### Task prompt:
Wherever a line of the records contains "computer", copy that line.

****************

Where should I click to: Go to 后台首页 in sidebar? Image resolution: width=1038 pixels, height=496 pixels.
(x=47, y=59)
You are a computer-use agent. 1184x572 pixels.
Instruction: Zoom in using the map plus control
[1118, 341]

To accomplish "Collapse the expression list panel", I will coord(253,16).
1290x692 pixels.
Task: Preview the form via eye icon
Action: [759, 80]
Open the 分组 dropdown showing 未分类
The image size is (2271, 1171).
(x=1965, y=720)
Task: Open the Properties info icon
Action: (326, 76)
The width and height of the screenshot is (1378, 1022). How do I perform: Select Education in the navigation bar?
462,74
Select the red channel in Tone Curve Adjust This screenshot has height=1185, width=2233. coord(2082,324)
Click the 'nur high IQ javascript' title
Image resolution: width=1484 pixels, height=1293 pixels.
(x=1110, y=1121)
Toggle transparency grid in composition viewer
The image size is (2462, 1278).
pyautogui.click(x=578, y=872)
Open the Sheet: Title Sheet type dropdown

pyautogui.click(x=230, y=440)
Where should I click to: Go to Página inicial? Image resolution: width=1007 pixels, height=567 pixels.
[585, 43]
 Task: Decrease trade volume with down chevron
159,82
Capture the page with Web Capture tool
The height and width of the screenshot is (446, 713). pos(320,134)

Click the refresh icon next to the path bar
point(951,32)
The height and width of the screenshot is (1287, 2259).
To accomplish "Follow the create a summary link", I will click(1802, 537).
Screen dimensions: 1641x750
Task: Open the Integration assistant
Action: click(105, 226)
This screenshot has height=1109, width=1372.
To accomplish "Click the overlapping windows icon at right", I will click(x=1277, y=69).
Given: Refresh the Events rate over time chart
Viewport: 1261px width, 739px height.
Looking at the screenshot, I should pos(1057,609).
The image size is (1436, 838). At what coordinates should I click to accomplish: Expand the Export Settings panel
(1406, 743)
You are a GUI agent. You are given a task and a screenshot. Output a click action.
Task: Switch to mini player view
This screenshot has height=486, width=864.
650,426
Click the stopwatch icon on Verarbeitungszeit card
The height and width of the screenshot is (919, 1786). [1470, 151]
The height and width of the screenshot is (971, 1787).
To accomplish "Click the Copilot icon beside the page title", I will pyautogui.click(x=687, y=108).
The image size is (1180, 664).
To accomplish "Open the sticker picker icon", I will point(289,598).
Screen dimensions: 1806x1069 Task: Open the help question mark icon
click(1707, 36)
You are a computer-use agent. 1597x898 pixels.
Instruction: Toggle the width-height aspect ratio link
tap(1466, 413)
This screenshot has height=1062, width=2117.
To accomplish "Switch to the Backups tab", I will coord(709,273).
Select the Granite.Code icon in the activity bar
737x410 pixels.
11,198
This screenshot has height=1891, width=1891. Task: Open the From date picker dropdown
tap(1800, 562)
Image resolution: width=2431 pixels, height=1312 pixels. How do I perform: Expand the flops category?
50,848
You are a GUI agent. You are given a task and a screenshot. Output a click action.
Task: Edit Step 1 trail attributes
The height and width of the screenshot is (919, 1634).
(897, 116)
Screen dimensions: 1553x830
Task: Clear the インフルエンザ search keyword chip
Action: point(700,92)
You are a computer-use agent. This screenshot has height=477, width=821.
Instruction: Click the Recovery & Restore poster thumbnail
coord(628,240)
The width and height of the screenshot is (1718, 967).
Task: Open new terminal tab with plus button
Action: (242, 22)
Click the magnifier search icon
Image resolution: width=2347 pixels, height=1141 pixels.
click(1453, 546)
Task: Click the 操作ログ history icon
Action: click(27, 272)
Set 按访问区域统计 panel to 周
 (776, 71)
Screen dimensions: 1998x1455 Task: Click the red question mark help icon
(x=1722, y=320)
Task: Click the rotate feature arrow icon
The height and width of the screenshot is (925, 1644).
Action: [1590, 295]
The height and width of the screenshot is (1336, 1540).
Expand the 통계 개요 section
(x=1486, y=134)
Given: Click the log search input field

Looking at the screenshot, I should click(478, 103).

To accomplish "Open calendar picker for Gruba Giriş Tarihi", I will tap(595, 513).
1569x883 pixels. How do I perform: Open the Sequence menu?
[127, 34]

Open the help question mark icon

****************

### Problem solution:
You are a computer-use agent. 1184x572 pixels.
You are a computer-use agent. 1597x898 pixels.
You are a computer-use agent. This screenshot has height=477, width=821.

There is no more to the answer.